O motocultivador de Marcelo

Marcelo e sua mãe Leonilda, do quilombo Grilo estão muito animados com o inverno. A comunidade toda plantou com força depois que o inverno pegou mesmo. Os roçados estão bonitos e verdejantes e a esperança de uma boa safra acalenta estas pessoas que por anos sofreram pela falta de terra e pela seca que sempre castiga o nordeste. Sempre plantaram em terra alheia e pouco lucraram. Até nos anos de safra frustrada tinham que pagar o aluguel da terra, sempre antes de plantar. Mas no ano passado finalmente conseguiram a terra e a história vai ser outra.

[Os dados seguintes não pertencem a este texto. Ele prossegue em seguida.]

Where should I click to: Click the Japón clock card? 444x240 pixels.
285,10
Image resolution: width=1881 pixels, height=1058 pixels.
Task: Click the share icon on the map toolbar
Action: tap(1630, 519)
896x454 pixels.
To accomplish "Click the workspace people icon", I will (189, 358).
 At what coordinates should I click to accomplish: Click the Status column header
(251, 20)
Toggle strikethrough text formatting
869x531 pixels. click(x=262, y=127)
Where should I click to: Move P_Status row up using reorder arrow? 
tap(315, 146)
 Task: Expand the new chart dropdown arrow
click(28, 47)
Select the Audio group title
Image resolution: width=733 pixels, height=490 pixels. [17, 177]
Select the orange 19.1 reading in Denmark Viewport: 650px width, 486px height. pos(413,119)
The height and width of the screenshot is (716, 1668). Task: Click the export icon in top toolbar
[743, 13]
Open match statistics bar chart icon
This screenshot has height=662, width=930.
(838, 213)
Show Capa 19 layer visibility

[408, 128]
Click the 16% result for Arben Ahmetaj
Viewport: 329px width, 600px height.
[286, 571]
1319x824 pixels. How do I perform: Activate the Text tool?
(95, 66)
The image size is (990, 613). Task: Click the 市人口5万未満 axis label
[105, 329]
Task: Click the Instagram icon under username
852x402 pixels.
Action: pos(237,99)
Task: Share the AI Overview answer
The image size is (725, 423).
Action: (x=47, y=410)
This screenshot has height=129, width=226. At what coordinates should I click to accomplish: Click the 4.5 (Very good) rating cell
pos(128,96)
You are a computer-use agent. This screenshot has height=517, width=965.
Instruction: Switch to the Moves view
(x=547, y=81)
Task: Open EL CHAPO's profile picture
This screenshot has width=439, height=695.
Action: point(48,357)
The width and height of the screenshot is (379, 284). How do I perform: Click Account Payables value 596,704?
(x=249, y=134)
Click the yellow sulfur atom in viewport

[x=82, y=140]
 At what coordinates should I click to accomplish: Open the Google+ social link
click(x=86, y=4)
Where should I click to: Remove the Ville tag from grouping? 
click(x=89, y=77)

Marcelo se animou para comprar um motocultivador para adiantar o serviço que agora dobrou. Foi pensada uma maneira de pagamento na base da troca. Mãe e filho são pedreiros. Eles podem pagar o motocultivador com serviço para levantar a casa de Gerôncio que mora no assentamento Engenho do Meio. A casa dele de taipa está para cair e ele não tem condição de fazer sua casinha de tijolos tão sonhada. Com a ajuda de amigos conseguimos o material, o restante é com a mão de obra de Marcelo e Leonilda. Solidariedade, partilha, troca: são as palavras que definem estes momentos.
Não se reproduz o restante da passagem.